The anterior root of the lateral meniscus has been reported to be attached anterior to the lateral tibial eminence and adjacent to the insertion of the ACL. Fibrous connections extending from the anterior horn of the lateral meniscus attachment to the lateral tibial eminence are constant.11 Furumatsu and colleagues12 demonstrated the existence of dense fibers linking the anterior root of the lateral meniscus with the lateral aspect of the ACL tibial insertion. Acknowledging the close relationship of these structures is key to comprehending the importance of evaluating the anterior horn of the lateral meniscus in cases of tibial eminence fractures at the initial time of injury. Failure to diagnose this pathology can lead to poor clinical outcomes and early degenerative changes of the knee.
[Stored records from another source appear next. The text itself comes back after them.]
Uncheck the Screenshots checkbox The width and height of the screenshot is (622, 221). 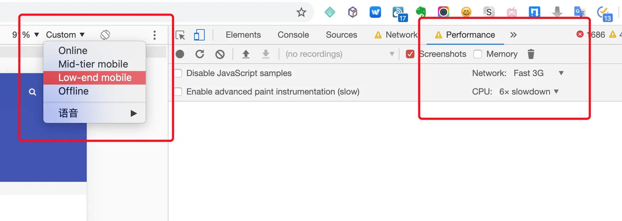pos(410,54)
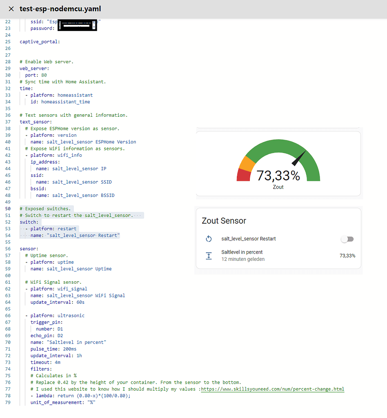Screen dimensions: 387x418
Task: Click line number 66 in the gutter
Action: (x=8, y=316)
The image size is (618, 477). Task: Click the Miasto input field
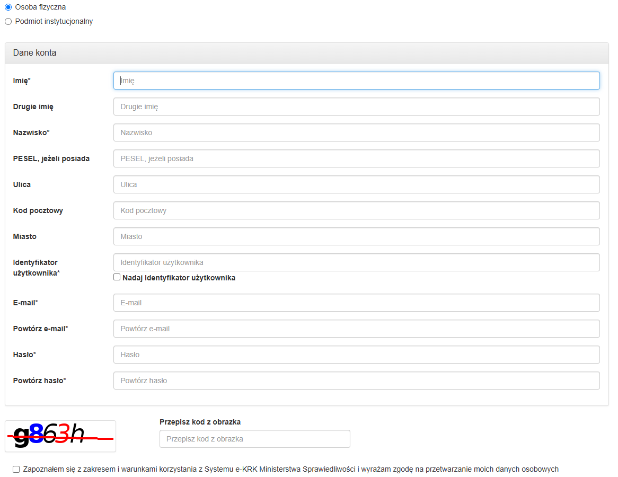[356, 236]

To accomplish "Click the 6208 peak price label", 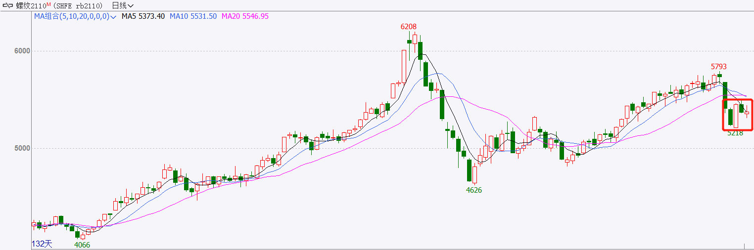I will coord(409,27).
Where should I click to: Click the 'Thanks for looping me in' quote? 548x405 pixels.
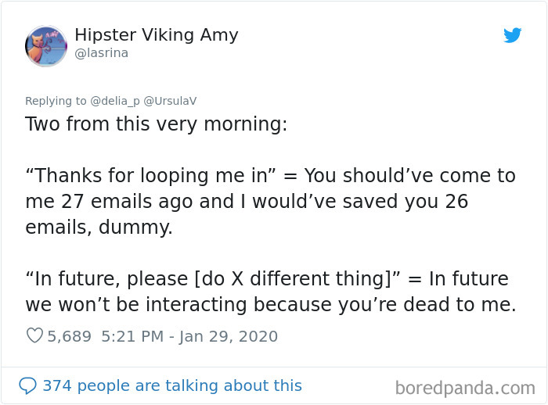[x=151, y=175]
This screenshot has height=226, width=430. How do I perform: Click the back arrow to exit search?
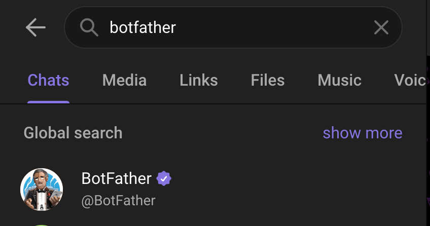[35, 28]
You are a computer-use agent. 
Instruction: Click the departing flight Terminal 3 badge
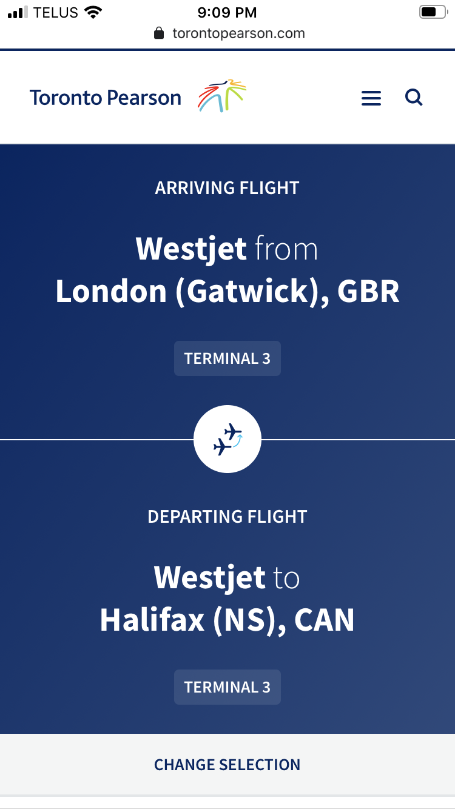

Tibial intercondylar eminence avulsion fractures are most likely to occur in children and adolescents, and are equivalent to an ACL tear in adults.13 When tibial eminence fractures occur in an older cohort, they are often combined with lesions of the menisci, capsule, or collateral ligaments.14 The initial injury in our patient demonstrated concomitant anterior root injury that progressed with time to nonanatomical healing of the root, leading to altered biomechanics. Surgical techniques available for meniscal root repair are broadly divided into transosseous suture repairs and suture anchor repairs.10 The transtibial pullout technique using 2 transtibial bone tunnels as described in this report is the senior author’s (RFL) preference because it provides a strong construct with minimal displacement of the repaired meniscus.15-17

This article describes a complete avulsion of the anterolateral meniscal root caused by a tibial eminence fracture with resultant malunion and displacement of the root in a nonanatomic position. Anterior meniscal root tears have been reported to result in altered biomechanics and force transmission across the knee, and therefore, anatomic repair of the anterior root is indicated.